"That number, to be very clear, is not available to cash in," said Jac Herschler, head of business strategy for Prudential's annuity division. "It's only the basis for determining what they can withdraw from their account every year for life."

Equity Limit

Prudential customers agree to let the company move their assets into a bond fund if the investments they selected don't perform well. The transfers are based on a mathematical formula in the prospectus.

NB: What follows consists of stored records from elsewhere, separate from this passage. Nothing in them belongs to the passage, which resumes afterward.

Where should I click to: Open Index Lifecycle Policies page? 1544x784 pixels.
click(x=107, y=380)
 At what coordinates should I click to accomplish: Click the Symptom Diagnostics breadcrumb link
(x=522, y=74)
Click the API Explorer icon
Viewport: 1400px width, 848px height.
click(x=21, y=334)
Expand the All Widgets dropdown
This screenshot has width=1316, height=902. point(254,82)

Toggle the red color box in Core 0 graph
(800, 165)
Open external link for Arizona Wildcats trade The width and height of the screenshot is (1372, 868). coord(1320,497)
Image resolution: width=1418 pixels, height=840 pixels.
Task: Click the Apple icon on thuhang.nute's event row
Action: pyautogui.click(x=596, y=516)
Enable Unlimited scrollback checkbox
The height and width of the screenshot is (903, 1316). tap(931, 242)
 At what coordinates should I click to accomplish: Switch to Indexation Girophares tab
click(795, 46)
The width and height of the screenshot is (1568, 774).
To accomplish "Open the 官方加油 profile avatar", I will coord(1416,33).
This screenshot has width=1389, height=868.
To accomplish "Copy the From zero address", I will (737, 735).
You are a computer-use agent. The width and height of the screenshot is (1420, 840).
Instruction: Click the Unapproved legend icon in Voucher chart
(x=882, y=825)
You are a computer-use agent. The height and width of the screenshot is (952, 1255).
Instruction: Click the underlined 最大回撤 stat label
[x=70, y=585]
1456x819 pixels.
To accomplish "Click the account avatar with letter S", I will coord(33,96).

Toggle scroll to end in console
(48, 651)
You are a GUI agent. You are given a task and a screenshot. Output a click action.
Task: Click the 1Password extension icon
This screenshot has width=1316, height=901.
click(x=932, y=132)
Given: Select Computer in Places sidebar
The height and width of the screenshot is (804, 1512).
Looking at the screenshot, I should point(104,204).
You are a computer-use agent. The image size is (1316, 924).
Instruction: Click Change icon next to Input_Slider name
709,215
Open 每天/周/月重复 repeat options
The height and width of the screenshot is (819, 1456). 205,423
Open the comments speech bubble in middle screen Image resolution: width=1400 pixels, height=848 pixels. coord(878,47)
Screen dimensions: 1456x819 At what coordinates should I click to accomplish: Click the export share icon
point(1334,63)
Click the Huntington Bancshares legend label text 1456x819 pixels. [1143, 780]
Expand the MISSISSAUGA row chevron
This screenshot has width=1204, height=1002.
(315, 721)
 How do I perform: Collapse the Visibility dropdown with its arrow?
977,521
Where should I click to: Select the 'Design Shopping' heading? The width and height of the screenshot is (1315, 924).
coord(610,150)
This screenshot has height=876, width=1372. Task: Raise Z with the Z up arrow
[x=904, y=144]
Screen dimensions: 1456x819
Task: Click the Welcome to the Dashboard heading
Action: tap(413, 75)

Other insurers limit the amount customers may invest in equities if they opt for a rider or restrict the choice of funds, said Tom Idzorek, global chief investment officer for Morningstar Investment Management, a Morningstar unit. Limits on investments help reduce the costs for insurers of hedging against the risk that customers' accounts will run out of money and the insurance company will have to use its funds to continue the payouts, he said.

MetLife's Benefit

MetLife last month started offering a "guaranteed minimum income benefit" that limits buyers to five funds: four have a mix of investments and one is invested primarily in bonds. The portfolio's design means MetLife can promise 6 percent compounded growth annually regardless of the market's performance, said Robert E. Sollmann, head of retirement products for the New York-based company. MetLife has a separate rider that restricts customers to a maximum of 70 percent in equities and a lower compounding rate of 5 percent, Sollmann said.

Individuals have a "tall task" when trying to identify the differences among riders from various insurers, said Idzorek. "Say you wanted to compare five products side by side, good luck."

With the rider, customers can invest in equities and "sleep at night," said Greg Cicotte, president of the sales and marketing unit of Jackson National Life Insurance Co. About 82 percent of contracts sold last year by Jackson National, based in Lansing, Michigan, had a guarantee of lifetime income, Cicotte said. "If the market does go down you know that the income you planned on for retirement is protected."

'Unforeseen Expenses'

Individuals shouldn't put all of their assets in one of these products because "there are always unforeseen expenses," said Masters of Pinnacle Financial Group. "Usually they do carry some severe penalties if you exceed your guarantee in terms of taking money out."